▸ **REQUIRED TASKS**
1/ According to the passage on CDPJ ties with the JCP, who phoned Tezuka to complain?
2/ Rewrite the stretch of the passage on CDPJ ties with the JCP from "Ahead of the" through "already in motion.", swapping "Tokyo chapter" for "Tokyo branch".

▸ **TEXT PASSAGE**
········
In early June, CDPJ headquarters was abuzz over a special edition of the party bulletin issued by its campaign office in Tokyo Constituency No. 14. The bulletin ran a transcript of talks between CDPJ member Taketsuka Kimura — a former House of Representatives member who wants to be elected in the district again — and a JCP metropolitan assembly candidate, along with a photo of the meeting under the headline, “Urgent Dialogue.”

CDPJ election campaign committee chairman Hirofumi Hirano summoned Kimura into his office for a tongue-lashing: “What on earth were you thinking?”

“I received the green light from Mr. Tezuka,” Kimura said, name-dropping Yoshio Tezuka, a lower house member and secretary general of the Tokyo chapter of the CDPJ.

Ahead of the assembly race, Tezuka had been calling on members of the Tokyo chapter to support the JCP in their bid for seats in districts where the CDPJ was not fielding candidates of their own.

Tezuka himself participated in a tete-a-tete with Yoshihiko Tanabe, chairman of the JCP’s Tokyo chapter. A JCP-affiliated weekly quoted Tezuka as telling Tanabe during the meeting, “Forging an opposition coalition for the Tokyo [election] would provide significant momentum toward a regime change.”

CDPJ Secretary General Tetsuro Fukuyama phoned Tezuka to complain.

“You have to think about the big picture in the lower house election,” Fukuyama said. “Don’t just do what’s convenient in Tokyo alone.” But the counsel did not stop a ball that was already in motion.

​On June 25, the day details of the Tokyo metropolitan assembly election were formally announced, Kimura grabbed a microphone at a campaign rally for the JCP candidate. ​

“This battle will be fought on a deeper united front between the citizens and opposition parties,” he said from the stump, referring to the JCP candidate as “our hope.”

Posters emblazoned with “Victory,” written by Tezuka in large, bold calligraphy, went up in the offices of some JCP candidates.

Contrary to his usual loquacity, CDPJ leader Yukio Edano equivocates when it comes to relations with the JCP.

“Despite what people say about a ‘united front’ with the opposition, it’s just an alignment [for the election],” Edano said. “We won’t form a coalition with the JCP.”
········
[Stored data]
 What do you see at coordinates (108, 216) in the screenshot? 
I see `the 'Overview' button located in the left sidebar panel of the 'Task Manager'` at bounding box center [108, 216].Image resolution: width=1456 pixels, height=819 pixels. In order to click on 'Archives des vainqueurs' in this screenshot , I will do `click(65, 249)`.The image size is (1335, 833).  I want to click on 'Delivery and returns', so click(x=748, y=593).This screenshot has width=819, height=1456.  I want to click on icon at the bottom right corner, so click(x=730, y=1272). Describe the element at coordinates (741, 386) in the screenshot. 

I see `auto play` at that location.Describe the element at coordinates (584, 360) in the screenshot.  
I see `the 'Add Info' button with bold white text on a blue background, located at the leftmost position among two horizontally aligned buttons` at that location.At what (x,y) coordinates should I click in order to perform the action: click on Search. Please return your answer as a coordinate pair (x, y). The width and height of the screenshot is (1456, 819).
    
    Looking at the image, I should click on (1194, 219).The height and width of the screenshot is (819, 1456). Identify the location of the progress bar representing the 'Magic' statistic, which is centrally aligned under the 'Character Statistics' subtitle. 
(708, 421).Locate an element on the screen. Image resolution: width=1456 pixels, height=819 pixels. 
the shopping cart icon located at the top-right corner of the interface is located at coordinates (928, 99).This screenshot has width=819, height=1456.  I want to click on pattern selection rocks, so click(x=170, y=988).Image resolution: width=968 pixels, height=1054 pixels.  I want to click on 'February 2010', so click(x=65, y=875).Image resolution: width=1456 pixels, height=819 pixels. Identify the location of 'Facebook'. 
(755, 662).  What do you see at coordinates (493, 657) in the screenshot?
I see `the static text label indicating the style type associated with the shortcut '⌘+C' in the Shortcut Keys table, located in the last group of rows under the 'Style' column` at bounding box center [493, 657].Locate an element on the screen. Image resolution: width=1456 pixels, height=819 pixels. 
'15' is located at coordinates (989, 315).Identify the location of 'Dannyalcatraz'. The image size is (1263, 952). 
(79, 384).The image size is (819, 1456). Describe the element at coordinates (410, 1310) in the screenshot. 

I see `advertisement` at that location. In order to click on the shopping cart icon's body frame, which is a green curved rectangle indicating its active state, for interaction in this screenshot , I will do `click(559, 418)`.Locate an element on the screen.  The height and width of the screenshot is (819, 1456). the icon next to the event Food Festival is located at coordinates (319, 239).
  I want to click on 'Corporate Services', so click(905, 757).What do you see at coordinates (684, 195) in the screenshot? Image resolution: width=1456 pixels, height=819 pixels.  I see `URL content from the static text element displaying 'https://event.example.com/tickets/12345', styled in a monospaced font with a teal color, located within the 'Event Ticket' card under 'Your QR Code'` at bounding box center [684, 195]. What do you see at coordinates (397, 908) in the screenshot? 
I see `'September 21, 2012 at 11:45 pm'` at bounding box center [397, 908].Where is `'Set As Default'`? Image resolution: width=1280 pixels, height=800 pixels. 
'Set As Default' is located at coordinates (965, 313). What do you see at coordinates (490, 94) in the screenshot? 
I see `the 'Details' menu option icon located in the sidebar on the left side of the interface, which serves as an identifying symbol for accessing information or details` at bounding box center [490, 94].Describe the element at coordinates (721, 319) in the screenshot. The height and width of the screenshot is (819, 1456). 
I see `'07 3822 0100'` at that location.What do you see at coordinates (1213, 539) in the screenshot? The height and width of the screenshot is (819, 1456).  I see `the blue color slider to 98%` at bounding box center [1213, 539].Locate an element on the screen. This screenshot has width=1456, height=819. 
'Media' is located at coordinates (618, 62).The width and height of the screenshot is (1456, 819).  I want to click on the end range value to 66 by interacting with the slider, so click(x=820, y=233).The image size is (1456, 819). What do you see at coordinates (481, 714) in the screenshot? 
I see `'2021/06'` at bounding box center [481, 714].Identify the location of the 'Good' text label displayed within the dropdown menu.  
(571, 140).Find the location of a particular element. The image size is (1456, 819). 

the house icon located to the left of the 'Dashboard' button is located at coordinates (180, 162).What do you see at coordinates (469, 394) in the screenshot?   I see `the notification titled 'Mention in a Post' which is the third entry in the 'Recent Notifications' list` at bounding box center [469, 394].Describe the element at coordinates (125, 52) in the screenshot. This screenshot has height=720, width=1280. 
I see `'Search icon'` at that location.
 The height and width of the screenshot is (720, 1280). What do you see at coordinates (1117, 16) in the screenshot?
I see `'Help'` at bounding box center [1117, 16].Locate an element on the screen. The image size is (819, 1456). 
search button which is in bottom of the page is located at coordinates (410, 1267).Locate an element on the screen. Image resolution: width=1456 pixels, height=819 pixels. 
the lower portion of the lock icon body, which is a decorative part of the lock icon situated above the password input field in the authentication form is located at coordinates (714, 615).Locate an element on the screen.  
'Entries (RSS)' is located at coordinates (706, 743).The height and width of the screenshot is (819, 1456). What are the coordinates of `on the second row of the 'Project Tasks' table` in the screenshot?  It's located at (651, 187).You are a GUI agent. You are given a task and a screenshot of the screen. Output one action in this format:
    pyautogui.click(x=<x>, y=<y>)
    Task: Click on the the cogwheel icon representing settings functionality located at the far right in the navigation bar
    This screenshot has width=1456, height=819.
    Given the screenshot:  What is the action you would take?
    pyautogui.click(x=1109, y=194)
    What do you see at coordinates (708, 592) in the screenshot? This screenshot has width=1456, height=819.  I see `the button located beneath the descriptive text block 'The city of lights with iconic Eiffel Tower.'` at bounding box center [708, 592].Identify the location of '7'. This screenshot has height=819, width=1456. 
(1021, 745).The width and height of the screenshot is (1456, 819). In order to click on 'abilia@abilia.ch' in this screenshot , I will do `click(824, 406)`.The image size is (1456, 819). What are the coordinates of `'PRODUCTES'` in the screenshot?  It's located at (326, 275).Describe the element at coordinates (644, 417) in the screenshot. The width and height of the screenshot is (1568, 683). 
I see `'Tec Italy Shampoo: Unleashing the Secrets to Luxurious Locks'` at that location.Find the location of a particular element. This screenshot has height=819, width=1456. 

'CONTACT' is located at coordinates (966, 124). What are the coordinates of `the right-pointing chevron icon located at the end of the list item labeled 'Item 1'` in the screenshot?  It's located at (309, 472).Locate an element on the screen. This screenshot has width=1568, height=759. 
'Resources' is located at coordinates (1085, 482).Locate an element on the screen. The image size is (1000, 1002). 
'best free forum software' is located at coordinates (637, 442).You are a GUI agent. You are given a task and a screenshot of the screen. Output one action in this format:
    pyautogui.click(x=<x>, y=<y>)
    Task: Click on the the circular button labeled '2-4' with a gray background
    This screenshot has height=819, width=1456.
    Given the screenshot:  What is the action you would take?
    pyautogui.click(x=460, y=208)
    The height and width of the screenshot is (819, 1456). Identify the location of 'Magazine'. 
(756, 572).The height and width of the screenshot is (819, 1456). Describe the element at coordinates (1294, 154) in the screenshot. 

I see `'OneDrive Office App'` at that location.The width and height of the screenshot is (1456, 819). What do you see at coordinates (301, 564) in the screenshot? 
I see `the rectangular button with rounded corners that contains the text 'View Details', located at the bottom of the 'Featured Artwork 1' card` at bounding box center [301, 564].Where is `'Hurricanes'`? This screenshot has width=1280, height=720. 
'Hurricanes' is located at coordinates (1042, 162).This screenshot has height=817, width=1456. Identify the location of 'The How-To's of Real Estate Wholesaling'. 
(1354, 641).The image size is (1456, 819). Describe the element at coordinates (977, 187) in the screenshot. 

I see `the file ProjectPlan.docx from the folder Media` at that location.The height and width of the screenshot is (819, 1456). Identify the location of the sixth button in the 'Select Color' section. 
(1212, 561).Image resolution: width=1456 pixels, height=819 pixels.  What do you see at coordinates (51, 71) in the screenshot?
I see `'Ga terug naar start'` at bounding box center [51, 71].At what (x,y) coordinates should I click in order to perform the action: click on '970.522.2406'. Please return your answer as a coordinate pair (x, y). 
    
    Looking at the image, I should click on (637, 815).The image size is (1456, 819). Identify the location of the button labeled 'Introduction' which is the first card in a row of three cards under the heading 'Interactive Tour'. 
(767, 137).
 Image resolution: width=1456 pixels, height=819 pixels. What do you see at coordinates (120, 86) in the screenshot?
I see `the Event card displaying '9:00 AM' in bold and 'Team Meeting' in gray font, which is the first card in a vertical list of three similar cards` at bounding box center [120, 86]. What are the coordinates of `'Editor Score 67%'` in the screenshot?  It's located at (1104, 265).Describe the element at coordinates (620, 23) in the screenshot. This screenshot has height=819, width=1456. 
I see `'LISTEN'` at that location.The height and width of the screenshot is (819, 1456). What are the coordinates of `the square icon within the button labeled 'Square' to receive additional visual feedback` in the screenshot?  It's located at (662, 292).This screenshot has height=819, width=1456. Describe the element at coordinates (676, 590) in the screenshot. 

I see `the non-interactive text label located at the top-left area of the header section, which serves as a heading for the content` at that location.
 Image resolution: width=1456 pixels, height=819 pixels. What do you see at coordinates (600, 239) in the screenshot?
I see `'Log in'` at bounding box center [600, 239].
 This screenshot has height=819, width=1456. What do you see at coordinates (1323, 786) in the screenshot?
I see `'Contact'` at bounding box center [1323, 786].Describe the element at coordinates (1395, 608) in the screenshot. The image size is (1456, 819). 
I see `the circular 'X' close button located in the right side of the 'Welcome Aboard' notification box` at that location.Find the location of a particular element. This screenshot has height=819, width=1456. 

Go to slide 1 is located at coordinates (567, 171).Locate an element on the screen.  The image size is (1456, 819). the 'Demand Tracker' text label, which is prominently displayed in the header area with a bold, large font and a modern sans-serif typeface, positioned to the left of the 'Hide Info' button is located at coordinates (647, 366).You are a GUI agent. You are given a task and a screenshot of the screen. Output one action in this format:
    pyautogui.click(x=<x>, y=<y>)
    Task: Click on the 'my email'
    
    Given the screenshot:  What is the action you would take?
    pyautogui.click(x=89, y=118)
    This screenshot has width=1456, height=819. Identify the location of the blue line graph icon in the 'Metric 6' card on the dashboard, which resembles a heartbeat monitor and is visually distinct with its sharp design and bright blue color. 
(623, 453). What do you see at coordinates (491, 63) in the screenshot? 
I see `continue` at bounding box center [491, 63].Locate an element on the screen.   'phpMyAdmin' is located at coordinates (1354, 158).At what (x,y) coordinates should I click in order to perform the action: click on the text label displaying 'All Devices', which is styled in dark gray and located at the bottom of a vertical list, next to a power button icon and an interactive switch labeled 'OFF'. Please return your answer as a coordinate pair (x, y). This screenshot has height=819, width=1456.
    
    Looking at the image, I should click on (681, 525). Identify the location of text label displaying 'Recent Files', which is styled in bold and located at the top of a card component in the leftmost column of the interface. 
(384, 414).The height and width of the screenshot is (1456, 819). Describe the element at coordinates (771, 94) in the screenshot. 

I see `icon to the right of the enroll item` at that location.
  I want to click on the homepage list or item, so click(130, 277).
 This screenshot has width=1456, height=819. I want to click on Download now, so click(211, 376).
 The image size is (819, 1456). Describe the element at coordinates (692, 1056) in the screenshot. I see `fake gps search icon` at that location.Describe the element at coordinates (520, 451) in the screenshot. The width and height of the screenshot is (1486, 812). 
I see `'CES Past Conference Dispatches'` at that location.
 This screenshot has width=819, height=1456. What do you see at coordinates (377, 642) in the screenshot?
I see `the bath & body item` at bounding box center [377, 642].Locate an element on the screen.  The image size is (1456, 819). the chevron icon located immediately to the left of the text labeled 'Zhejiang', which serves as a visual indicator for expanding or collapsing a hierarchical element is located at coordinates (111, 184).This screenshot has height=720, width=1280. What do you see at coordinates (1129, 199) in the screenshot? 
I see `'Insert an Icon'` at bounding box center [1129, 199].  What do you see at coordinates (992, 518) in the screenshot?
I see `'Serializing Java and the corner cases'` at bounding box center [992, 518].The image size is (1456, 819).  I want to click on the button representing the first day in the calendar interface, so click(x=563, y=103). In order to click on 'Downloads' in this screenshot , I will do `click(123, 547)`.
········
▸ **EXPECTED ANSWERS**
1/ CDPJ Secretary General Tetsuro Fukuyama phoned Tezuka to complain.

2/
Ahead of the assembly race, Tezuka had been calling on members of the Tokyo branch to support the JCP in their bid for seats in districts where the CDPJ was not fielding candidates of their own.

Tezuka himself participated in a tete-a-tete with Yoshihiko Tanabe, chairman of the JCP’s Tokyo branch. A JCP-affiliated weekly quoted Tezuka as telling Tanabe during the meeting, “Forging an opposition coalition for the Tokyo [election] would provide significant momentum toward a regime change.”

CDPJ Secretary General Tetsuro Fukuyama phoned Tezuka to complain.

“You have to think about the big picture in the lower house election,” Fukuyama said. “Don’t just do what’s convenient in Tokyo alone.” But the counsel did not stop a ball that was already in motion.